In my opinion, a COO should be there to introduce and maintain discipline and
structure where there may be none. They should be able to:

1\. Establish responsibility, accountability, recognition, and reward for the
employees.

2\. Define procedures for as much as possible of the day-to-day eventualities
within a company.

3\. Be the intermediary in communication breakdowns that can occur between the
executives and the staff.

4\. Lead projects that are directly related to the well being of the company's
infrastructure

5\. Provide the structure required to be successful, but the understanding to
not limit the challenges and will of your creative teams

6\. Master of risk analysis

7\. Develop an understanding and proficiency in the "Why's" of each part of
the company, not necessarily the "What's"
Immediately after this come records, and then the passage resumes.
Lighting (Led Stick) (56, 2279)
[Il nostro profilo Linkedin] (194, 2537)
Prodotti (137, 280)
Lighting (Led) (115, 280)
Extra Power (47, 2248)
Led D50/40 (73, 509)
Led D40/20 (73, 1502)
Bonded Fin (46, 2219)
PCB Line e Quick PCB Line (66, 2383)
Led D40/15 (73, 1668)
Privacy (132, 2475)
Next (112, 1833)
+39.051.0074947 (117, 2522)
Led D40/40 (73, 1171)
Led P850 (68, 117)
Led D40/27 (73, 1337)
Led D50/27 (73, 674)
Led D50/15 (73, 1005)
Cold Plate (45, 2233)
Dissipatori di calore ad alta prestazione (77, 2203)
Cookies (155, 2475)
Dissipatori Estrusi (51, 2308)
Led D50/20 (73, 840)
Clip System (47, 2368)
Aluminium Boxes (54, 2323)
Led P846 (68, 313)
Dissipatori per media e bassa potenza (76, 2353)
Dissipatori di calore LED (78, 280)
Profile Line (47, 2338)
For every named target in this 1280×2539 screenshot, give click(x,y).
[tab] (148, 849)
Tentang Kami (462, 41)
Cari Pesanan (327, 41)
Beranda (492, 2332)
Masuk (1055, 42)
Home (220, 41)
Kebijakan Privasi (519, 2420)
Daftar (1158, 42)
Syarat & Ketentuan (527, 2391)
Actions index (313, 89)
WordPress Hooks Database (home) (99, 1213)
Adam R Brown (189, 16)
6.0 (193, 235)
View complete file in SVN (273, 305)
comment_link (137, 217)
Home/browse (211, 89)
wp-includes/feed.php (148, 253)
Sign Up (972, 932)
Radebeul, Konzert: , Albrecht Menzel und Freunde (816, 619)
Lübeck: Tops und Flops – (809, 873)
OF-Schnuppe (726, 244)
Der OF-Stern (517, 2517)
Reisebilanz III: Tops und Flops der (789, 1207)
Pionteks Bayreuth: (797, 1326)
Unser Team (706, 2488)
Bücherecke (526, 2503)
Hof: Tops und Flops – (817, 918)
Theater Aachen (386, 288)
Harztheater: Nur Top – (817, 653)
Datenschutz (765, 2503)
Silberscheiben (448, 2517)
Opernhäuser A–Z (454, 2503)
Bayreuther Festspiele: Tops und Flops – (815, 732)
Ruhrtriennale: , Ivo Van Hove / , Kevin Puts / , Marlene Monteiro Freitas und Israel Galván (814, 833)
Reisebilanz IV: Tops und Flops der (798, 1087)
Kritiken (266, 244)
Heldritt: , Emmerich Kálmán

8\. Learn to be the Devil's Advocate to the CEO without being a douche about
it

The last one is important. You better trust your COO to keep your head on
straight because the higher your status as a company climbs, the less likely
others will be to be honest about what they are really feeling. A COO should
always try and be the opposing voice if only to make sure that two sides to
every situation are represented.

Personally, I don't think every company needs a COO; especially startups.
There is something to be said about the Wild West atmosphere playing fast and
loose can bring, and a COO is there to keep the part a little under control.
But if you DO need one, then remember how important your decision will be in
selecting the right candidate.

------
ericwu01
Great post, COO's can help scale an organization and optimize company
processes. Should definitely compliment and help execute on the CEO's vision.

------
rey
This was a useful post. It gave me a lot to think about when I hire my own
COO.